Guest Tax Matt Posted May 8, 2014 Posted May 8, 2014 Employer maintains a nonqualified defined benefit SERP for its employee. SERP provides that "EE is entitled to 100k payment upon retirement after, on, or before reaching 65." EE has reached 65 and employer has not withheld any FICA tax in the past on the SERP. EE is still employed. Is it feasible to assert that the commencement date of payments is not reasonably ascertainable until actual retirement since benefit is contingent on termination date (despite the fact that the benefit (PV of 100k) certainly is ascertainable by assuming he'll retire at a certain date)? Thus, no FICA wages taken into account until termination (unless early inclusion rule is opted). If not, can employer take into account the PV of entire 100k benefit now (despite EE still being employed)?
david rigby Posted May 9, 2014 Posted May 9, 2014 ...can employer take into account the PV of entire 100k benefit now (despite EE still being employed)? Should? I'm a retirement actuary. Nothing about my comments is intended or should be construed as investment, tax, legal or accounting advice. Occasionally, but not all the time, it might be reasonable to interpret my comments as actuarial or consulting advice.
Guest Tax Matt Posted May 9, 2014 Posted May 9, 2014 David, essentially I guess that's my question. If they take the amounts deferred into account now using the full PV of his benefit, they'll be able to take advantage of EE maxing out the social security wage base. If they wait until retirement, it may turn out otherwise? However, since they haven't withheld anything in the past yet, should they wait until retirement?
david rigby Posted May 9, 2014 Posted May 9, 2014 What provisions in the statute and regs apply? IRC 3121(v)(2) implies that waiting until payment date is not valid, unless there is some "substantial risk of forfeiture". Also see reg 1.3121(v)(2)-1(e). See IRC 83© and regulation 1.83-3© to determine if that terminology applies in your case (your orginal post implies it does not). Note that 3121(v) does not offer an option of "wait until retirement". I'm a retirement actuary. Nothing about my comments is intended or should be construed as investment, tax, legal or accounting advice. Occasionally, but not all the time, it might be reasonable to interpret my comments as actuarial or consulting advice.
jpod Posted May 9, 2014 Posted May 9, 2014 It seems to me that the/an amount should have been subject to FICA/Medicare when it first vested; I am not seeing any contingencies that made it not reasonbly ascertainable at that time. If the limitations period for the applicable 941 has not expired, it may benefit everyone to file the corrected 941 for that year and report the amount of additional FICA/Medicare taxes. Otherwise, the penalty is that the $100K will be subject to full FICA/Medicare when it's paid (although even that result might not be so bad if it's paid in a year in which he has already passed the SSWB due to other compensation received from the employer). Incidentally, it sounds like he could have received that $100k upon separation from employment at any time. If so, why would a reduction to present value be allowed?

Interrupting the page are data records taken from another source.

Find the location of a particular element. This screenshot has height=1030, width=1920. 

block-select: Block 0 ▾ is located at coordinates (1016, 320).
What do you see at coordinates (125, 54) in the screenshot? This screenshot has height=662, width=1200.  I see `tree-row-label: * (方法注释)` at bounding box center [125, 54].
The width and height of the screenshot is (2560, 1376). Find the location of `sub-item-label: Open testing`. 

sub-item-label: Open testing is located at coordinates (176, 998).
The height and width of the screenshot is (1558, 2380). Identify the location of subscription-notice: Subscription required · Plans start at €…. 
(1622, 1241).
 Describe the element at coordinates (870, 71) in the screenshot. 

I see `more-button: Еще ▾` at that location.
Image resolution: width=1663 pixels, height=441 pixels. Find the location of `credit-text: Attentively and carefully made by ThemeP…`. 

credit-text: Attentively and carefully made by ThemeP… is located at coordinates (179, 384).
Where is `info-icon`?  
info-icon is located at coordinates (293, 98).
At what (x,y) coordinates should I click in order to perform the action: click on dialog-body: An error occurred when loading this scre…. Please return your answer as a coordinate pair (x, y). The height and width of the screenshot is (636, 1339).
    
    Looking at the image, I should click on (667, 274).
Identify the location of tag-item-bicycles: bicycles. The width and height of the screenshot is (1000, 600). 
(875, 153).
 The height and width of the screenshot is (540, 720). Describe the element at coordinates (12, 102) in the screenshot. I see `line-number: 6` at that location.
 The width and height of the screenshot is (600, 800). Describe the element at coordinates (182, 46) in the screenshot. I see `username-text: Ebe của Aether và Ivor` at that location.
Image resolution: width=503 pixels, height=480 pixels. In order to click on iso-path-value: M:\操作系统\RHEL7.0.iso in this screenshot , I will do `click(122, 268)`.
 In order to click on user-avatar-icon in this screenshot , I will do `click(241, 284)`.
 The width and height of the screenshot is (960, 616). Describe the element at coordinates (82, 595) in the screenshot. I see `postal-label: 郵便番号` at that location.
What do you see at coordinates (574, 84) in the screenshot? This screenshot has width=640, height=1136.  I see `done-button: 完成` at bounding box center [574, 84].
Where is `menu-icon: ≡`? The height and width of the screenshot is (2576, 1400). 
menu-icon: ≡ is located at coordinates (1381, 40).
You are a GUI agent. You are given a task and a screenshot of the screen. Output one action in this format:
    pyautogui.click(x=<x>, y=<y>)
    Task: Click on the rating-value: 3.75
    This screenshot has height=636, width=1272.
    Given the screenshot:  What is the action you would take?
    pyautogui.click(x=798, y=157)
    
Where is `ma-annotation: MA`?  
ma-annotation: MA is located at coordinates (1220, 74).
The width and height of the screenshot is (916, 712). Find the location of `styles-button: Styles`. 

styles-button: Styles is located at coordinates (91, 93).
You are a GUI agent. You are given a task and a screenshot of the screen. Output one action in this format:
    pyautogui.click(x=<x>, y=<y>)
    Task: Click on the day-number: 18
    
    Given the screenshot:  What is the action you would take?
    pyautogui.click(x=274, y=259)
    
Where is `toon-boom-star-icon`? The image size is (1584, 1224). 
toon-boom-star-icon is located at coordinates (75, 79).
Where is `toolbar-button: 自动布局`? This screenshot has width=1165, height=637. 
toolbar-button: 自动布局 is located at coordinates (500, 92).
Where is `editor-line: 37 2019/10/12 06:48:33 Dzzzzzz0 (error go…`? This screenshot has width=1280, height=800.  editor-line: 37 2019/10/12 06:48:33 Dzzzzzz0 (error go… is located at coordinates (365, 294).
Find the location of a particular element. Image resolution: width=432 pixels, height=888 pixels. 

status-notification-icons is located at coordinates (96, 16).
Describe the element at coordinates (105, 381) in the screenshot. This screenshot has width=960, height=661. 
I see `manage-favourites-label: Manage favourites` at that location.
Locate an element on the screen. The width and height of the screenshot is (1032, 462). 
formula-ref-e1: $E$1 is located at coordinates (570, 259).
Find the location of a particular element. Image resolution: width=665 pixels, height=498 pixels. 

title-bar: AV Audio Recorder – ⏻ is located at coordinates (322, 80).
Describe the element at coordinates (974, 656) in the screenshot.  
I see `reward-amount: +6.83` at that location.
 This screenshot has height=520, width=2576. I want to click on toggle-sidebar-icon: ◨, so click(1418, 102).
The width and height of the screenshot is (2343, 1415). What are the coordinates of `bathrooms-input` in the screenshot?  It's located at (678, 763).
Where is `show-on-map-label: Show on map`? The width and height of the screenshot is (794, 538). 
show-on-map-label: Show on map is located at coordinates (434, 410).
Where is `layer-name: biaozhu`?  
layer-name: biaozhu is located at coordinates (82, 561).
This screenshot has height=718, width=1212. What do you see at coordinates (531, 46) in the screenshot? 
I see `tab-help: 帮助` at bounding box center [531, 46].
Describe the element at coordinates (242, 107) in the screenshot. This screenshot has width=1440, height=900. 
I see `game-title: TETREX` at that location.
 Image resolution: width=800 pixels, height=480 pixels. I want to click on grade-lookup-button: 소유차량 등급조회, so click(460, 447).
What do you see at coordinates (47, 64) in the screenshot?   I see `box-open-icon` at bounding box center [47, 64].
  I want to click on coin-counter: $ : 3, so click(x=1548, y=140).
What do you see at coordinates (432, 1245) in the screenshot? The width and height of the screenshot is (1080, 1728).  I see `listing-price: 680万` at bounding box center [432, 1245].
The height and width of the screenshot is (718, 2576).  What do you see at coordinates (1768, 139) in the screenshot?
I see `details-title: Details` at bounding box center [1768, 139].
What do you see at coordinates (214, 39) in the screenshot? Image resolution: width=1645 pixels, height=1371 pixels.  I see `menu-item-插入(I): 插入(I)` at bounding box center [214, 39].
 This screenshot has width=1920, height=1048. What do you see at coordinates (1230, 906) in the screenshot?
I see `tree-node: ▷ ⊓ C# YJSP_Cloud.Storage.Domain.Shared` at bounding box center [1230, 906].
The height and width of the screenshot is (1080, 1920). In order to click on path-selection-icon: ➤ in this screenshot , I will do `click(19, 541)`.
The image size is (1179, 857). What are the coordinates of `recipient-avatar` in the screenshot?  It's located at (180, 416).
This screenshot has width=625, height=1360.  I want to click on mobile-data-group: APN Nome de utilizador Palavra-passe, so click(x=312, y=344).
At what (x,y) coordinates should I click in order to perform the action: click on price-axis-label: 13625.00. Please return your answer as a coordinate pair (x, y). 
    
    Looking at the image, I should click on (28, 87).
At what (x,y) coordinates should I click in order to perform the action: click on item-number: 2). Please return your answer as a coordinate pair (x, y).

Guest Tax Matt Posted May 9, 2014 Posted May 9, 2014 Ok, I see. I guess I am getting hung up on taking the position that the commencement date of benefits is not reasonably ascertainable until "termination." For example, Treas. Reg. § 31.3121(v)(2)-1(e)(7)(Ex. 6), indicates that the EE will receive a lump sum at the later of age 55 or upon termination. As a result, since the commencement date of benefits is not known, the applicable amount deferred in a previous year is not reasonably ascertainable until actual termination occurs. Similar situation here, although he is 100% vested, the commencement date of benefits is not known until he actually chooses to retire, but they could take advantage of the early inclusion rule in 1.3121(v)(2)-1(e)(4) and include the amount by using a reasonable assumption.